At the bank near the Imam Hadi shrine, a sacred destination for Shiite pilgrims, Abdel-Samad Ahmedi, a merchant, saw cars racing down the street, then heard gunfire. People ran indoors, he said.
Down the street, Bassem Feisal was too late. The Iraqi, who is mentally disabled, stayed in the street outside a café, even after the shooting started, according to his brother Saad. Bassem was shot twice in the left arm, but survived a fusillade of gunfire that riddled a nearby building.
Saad stood Monday near a sedan crushed under a tank's treads and smoldered. "This is the gift of Mr. Bush?" he asked, his shirt smeared with his brother's blood.
Hollis and other soldiers at both banks said gunfire came from all directions from men posted on rooftops and behind walls. In one engagement, US military officials said about a dozen attackers were seen running out of a nearby mosque and firing.
Throughout the battles, Rudesheim and others said, the fighters - though outgunned - showed a level of tactical sophistication.
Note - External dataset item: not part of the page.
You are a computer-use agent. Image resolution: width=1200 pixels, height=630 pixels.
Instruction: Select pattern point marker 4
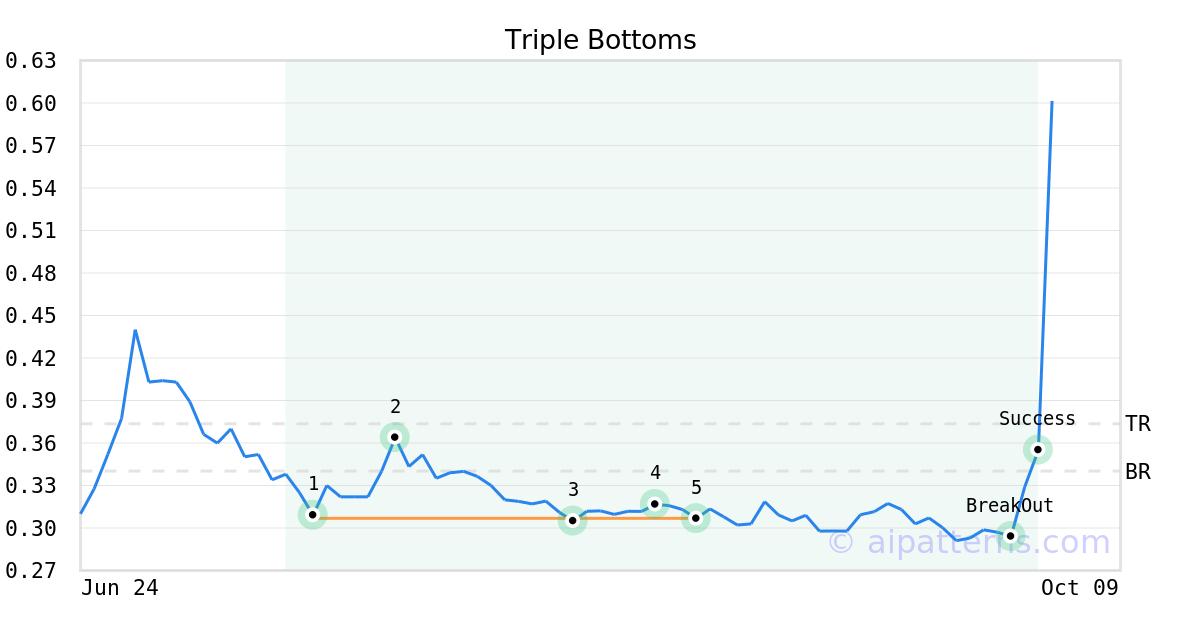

Divided into squads, they used taxis, BMWs and white Toyota pickups to reposition their fighters in back alleys as the battle unfolded. Guerrillas were posted at routes leading in and out of the city. Improvised mines were placed along the streets.
The shells of four cars sat in the hospital parking lot. Nearby was the wreckage of a minibus that carried Iranian pilgrims. Someone had scrawled on it in English, "No USA, Down USA."
Many Iraqis insisted they supported the guerrillas and accused US forces of firing randomly as they withdrew. "Everyone is with the resistance," said Safa Hamad Hassan, 22, whose cousin lay in a hospital bed.
"Saddam Hussain is finished. We are protecting our honour and our land."